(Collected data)
+++

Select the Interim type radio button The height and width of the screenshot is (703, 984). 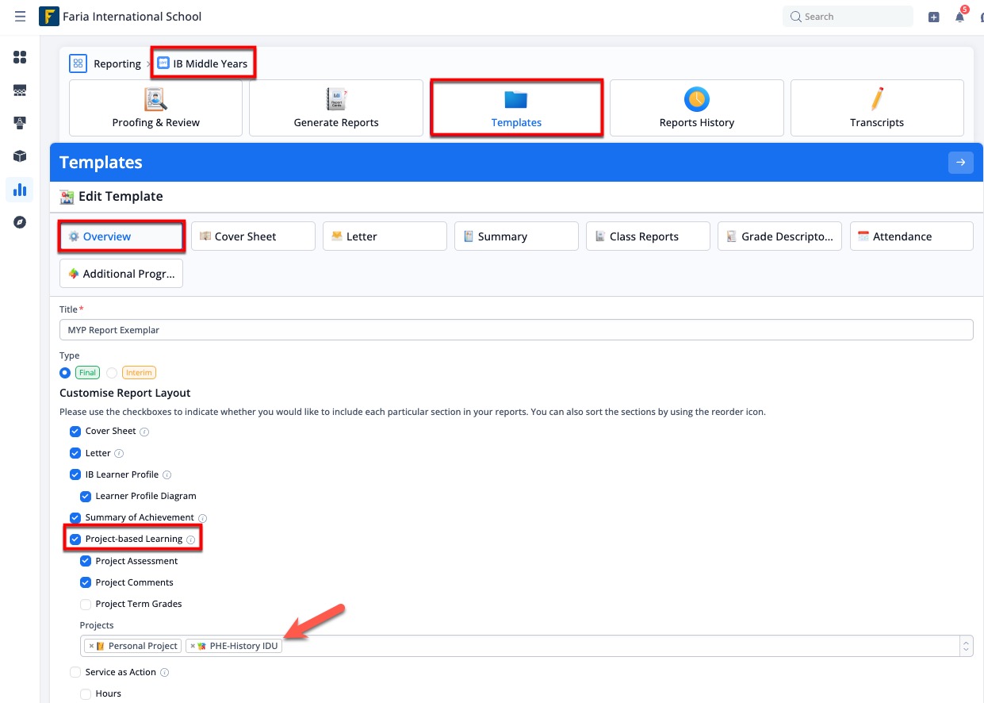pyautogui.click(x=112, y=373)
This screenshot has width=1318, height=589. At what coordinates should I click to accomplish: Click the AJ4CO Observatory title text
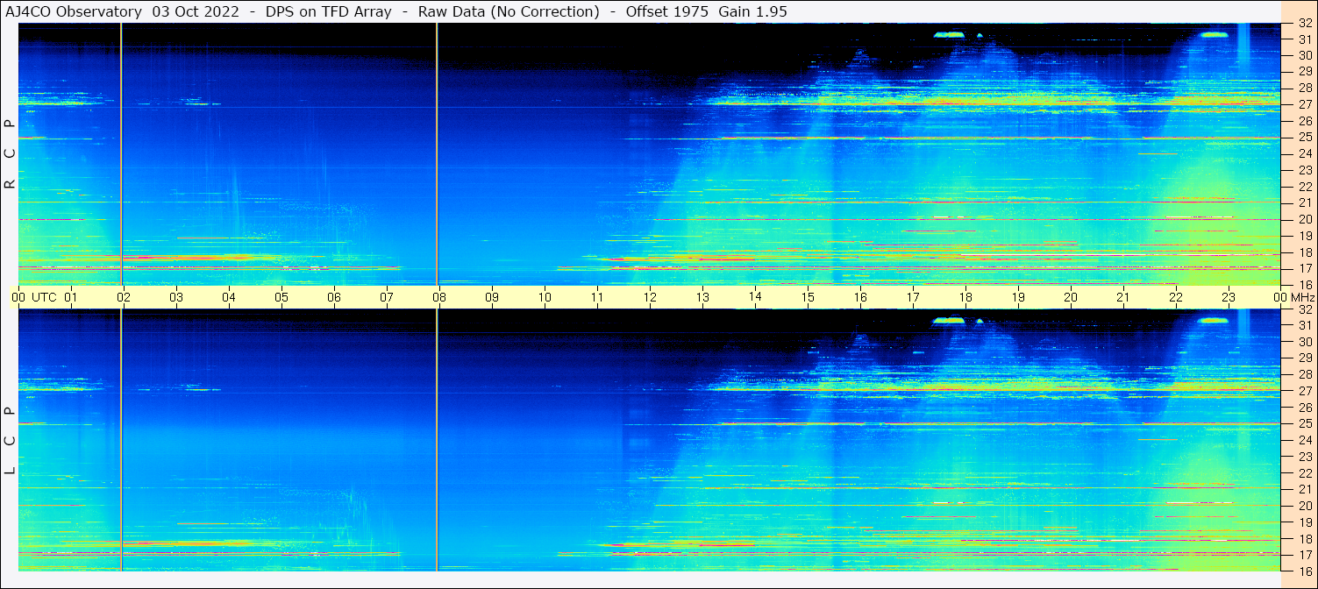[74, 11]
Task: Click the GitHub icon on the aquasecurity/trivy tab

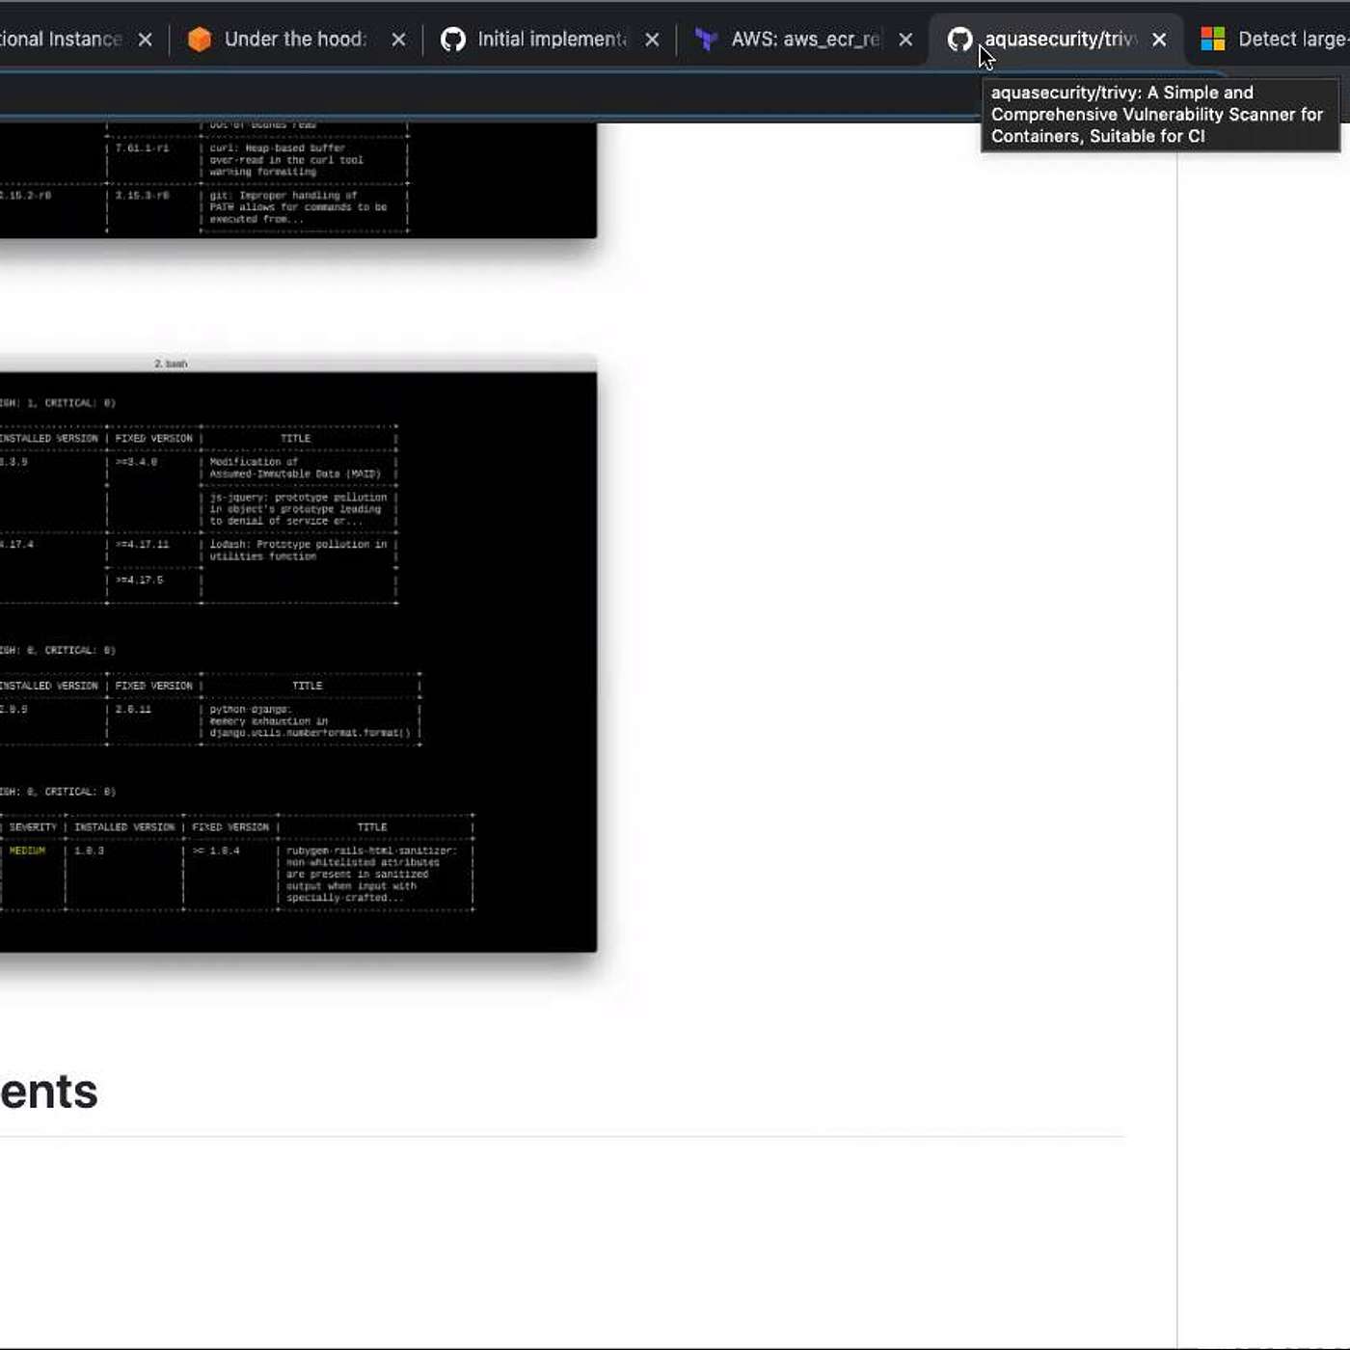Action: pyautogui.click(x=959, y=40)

+++

▸ **What to work on**
Starting with the line that has "This screenshot has" and ending with the last line of the records, retype every line exactly and only those lines. Do not include the pictures.

▸ **Expected answer**
This screenshot has width=1318, height=589. At what coordinates should I click to accomplish: Click the AJ4CO Observatory title text
[74, 11]
Task: Click the GitHub icon on the aquasecurity/trivy tab

Action: pyautogui.click(x=959, y=40)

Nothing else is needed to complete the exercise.